** Data to use follows **
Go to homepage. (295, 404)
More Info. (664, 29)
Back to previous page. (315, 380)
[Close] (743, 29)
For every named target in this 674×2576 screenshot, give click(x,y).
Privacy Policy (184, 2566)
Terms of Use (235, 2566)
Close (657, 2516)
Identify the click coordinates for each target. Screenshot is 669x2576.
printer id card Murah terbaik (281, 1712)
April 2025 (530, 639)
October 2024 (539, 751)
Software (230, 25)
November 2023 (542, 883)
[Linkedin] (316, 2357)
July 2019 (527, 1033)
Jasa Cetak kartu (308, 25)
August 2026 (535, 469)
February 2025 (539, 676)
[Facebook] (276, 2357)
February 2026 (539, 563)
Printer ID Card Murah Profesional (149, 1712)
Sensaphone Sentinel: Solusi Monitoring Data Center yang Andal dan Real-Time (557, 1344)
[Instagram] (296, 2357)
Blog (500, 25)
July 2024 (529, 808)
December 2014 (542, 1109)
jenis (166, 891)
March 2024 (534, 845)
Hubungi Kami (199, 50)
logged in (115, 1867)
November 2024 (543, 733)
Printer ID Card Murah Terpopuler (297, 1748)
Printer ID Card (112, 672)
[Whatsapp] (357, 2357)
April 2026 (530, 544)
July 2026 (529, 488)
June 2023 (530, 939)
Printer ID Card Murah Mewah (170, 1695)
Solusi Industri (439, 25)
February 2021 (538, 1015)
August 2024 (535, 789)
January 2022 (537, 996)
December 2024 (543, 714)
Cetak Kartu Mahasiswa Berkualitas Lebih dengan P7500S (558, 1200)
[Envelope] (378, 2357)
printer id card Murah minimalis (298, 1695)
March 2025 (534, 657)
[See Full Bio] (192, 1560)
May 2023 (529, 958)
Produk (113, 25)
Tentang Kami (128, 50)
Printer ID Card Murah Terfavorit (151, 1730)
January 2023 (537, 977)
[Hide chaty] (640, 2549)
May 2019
** End of Data to use **
All the lines above should be written out once more, exactly.

### Task output:
Go to homepage. (295, 404)
More Info. (664, 29)
Back to previous page. (315, 380)
[Close] (743, 29)
For every named target in this 674×2576 screenshot, give click(x,y).
Privacy Policy (184, 2566)
Terms of Use (235, 2566)
Close (657, 2516)
Identify the click coordinates for each target. Screenshot is 669x2576.
printer id card Murah terbaik (281, 1712)
April 2025 (530, 639)
October 2024 (539, 751)
Software (230, 25)
November 2023 (542, 883)
[Linkedin] (316, 2357)
July 2019 (527, 1033)
Jasa Cetak kartu (308, 25)
August 2026 (535, 469)
February 2025 (539, 676)
[Facebook] (276, 2357)
February 2026 (539, 563)
Printer ID Card Murah Profesional (149, 1712)
Sensaphone Sentinel: Solusi Monitoring Data Center yang Andal dan Real-Time (557, 1344)
[Instagram] (296, 2357)
Blog (500, 25)
July 2024 (529, 808)
December 2014 (542, 1109)
jenis (166, 891)
March 2024 (534, 845)
Hubungi Kami (199, 50)
logged in (115, 1867)
November 2024 (543, 733)
Printer ID Card Murah Terpopuler (297, 1748)
Printer ID Card (112, 672)
[Whatsapp] (357, 2357)
April 2026 (530, 544)
July 2026 (529, 488)
June 2023 (530, 939)
Printer ID Card Murah Mewah (170, 1695)
Solusi Industri (439, 25)
February 2021 (538, 1015)
August 2024 (535, 789)
January 2022 (537, 996)
December 2024 (543, 714)
Cetak Kartu Mahasiswa Berkualitas Lebih dengan P7500S (558, 1200)
[Envelope] (378, 2357)
printer id card Murah minimalis (298, 1695)
March 2025 (534, 657)
[See Full Bio] (192, 1560)
May 2023 (529, 958)
Produk (113, 25)
Tentang Kami (128, 50)
Printer ID Card Murah Terfavorit (151, 1730)
January 2023 (537, 977)
[Hide chaty] (640, 2549)
May 2019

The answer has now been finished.